Source passage:
A prizewinner of the 7th International Paderewski Competition held in Bydgoszcz, Poland, she has appeared in recital at Weill Hall at Carnegie Hall, and as chamber musician at the Kennedy Center’s Terrace Theatre. Quah has soloed with the Ku-Ring-Gai Symphony and Central Coast Symphony Orchestras in Australia, the Pomeranian Philharmonic in Poland, and the Richmond Philharmonic, Academy Philharmonic, Vancouver Philharmonic, West Coast Symphony and Vancouver Symphony Orchestras in Canada, as well as the Malaysian Philharmonic Orchestra.
Quah is also a proponent of diversifying the piano repertoire. In 2019 she commissioned Malaysian composers Adeline Wong and Tazul Tajuddin to write two solo piano works, which she premiered during her '20-'21 season. She recently premiered, Minakari, a solo piano work by Canadian/Iranian composer, Parisa Sabet.
Quah currently serves as Assistant Professor of Piano at the Pennsylvania State University. She recently served as Artist Faculty at the Nanyang International Piano Academy festival (Singapore). She has presented masterclasses at University Sedaya College International and Universiti Teknologi MARA (Malaysia), at Medan Musik School (Indonesia), and for institutions throughout the USA. She has also given masterclasses and lectures to students and teachers at the Canadian Yamaha Summer Camps in Toronto and Vancouver. She is an active adjudicator and presenter for the Music Teachers National Association and College Music Society. She currently serves as Vice President of the Pennsylvania Music Teachers Association.

Stated exercise 1: In the pianist's biography, what position does Quah hold at the Pennsylvania State University?
Stated exercise 2: List every orchestra in Canada that the pianist's biography says Quah has soloed with.

Items:
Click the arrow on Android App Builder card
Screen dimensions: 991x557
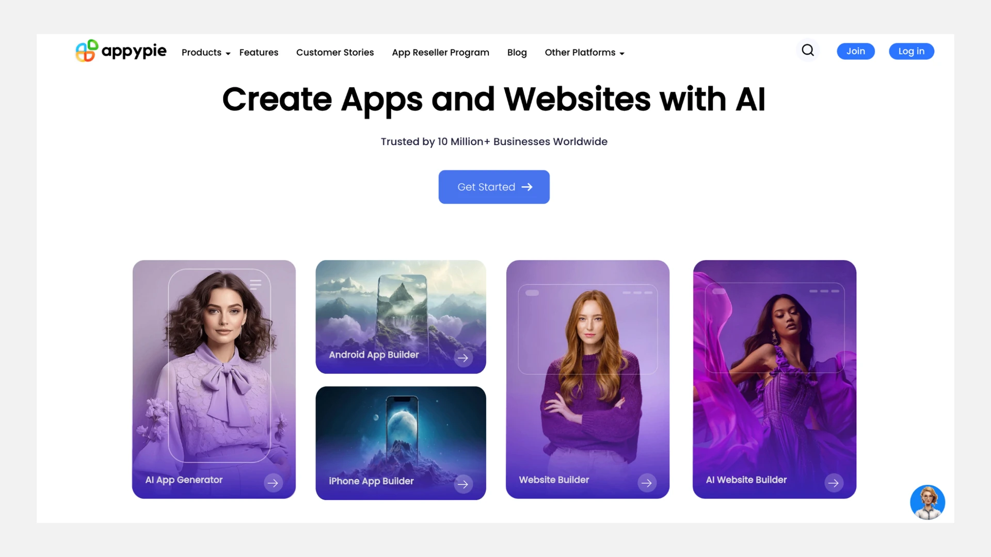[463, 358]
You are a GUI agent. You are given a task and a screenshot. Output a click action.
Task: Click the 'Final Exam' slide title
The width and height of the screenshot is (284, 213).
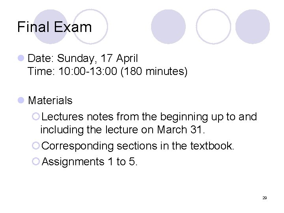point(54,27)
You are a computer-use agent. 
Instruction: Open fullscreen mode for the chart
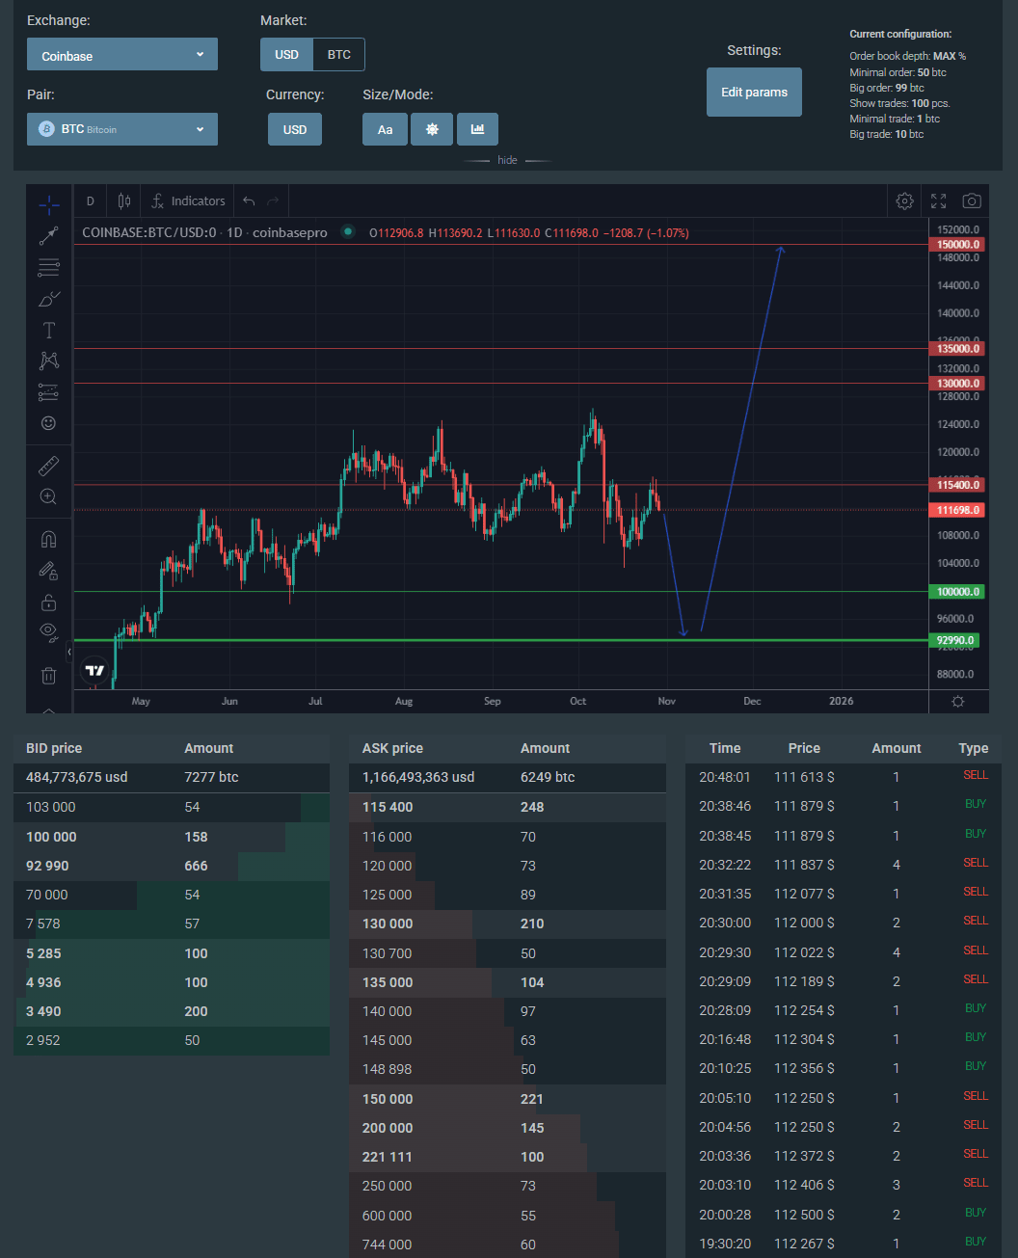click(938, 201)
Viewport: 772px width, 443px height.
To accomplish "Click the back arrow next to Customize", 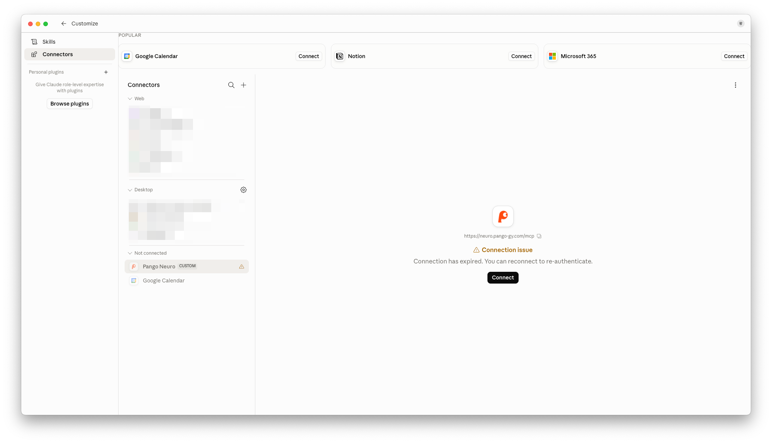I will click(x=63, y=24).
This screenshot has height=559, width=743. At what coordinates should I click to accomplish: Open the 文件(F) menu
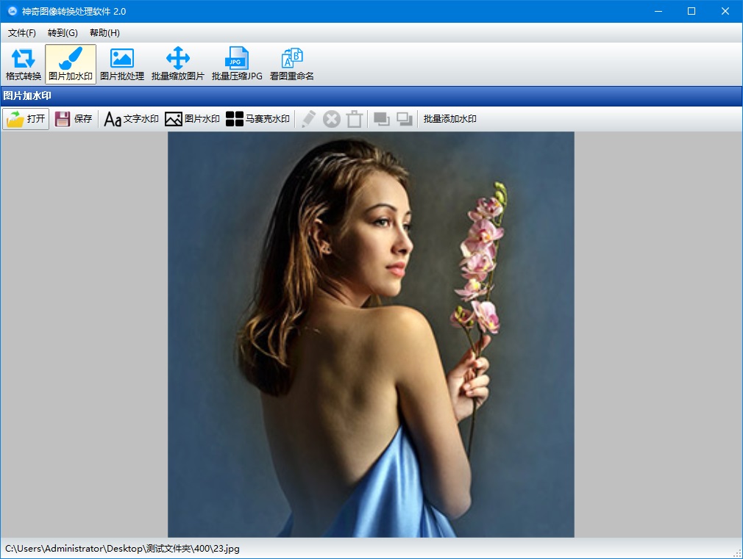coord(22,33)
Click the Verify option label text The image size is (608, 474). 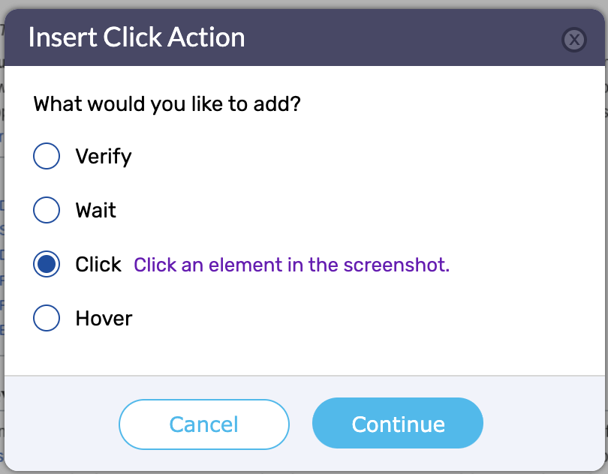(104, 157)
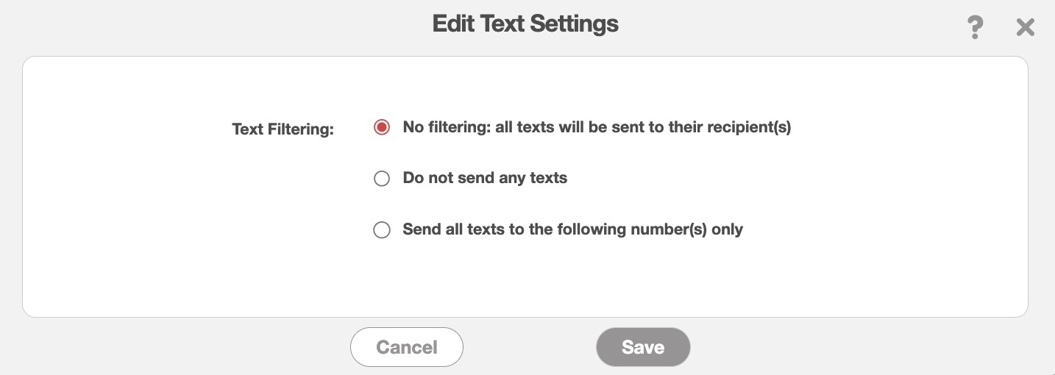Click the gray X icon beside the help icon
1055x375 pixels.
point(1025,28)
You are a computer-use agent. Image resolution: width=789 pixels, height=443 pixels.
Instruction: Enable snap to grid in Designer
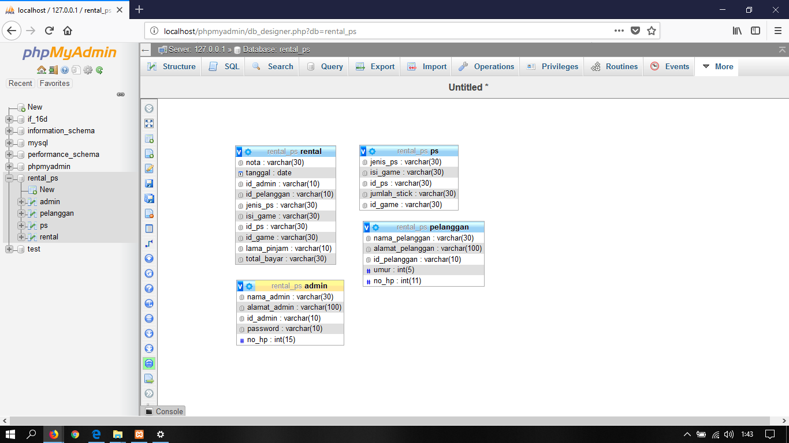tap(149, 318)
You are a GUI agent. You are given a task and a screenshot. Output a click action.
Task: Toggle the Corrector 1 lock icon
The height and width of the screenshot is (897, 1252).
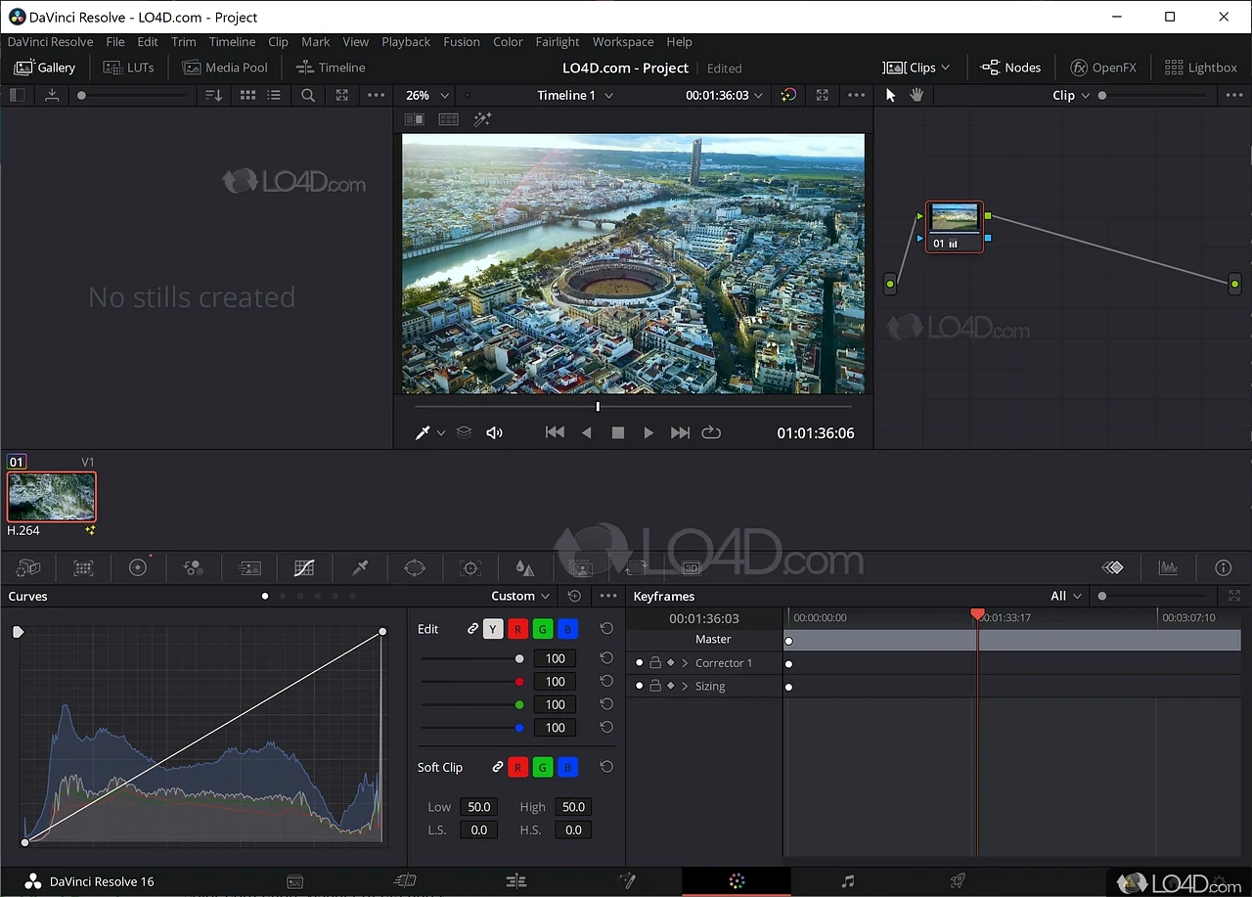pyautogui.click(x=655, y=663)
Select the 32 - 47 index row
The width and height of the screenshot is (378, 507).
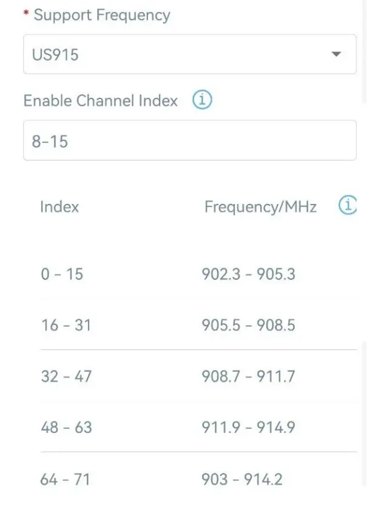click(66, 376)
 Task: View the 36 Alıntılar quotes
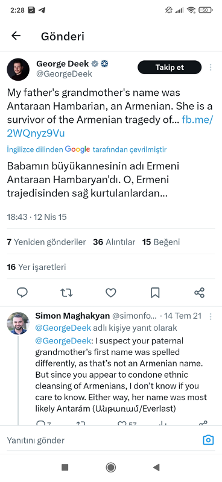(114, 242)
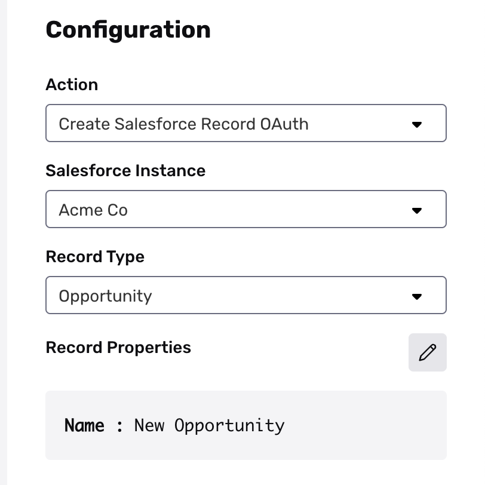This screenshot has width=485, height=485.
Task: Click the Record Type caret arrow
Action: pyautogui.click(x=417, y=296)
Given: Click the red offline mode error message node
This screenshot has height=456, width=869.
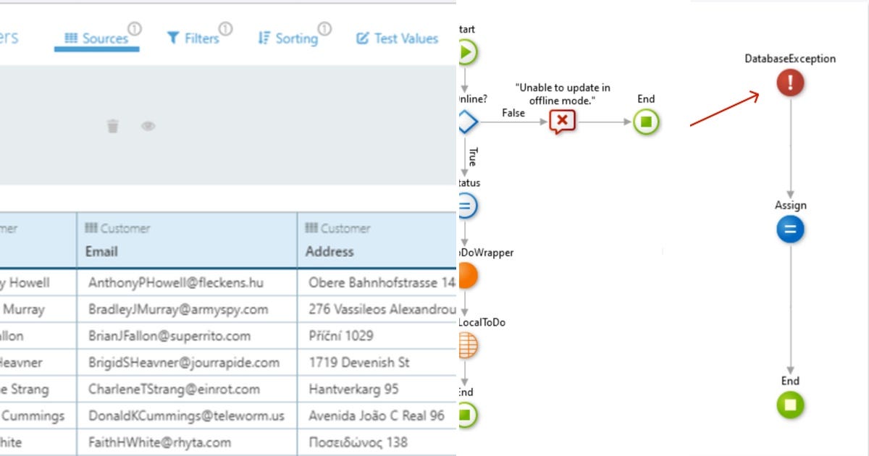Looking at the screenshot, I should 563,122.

Task response 1: Assistant Professor of Piano

Task response 2:
- Richmond Philharmonic
- Academy Philharmonic
- Vancouver Philharmonic
- West Coast Symphony Orchestra
- Vancouver Symphony Orchestra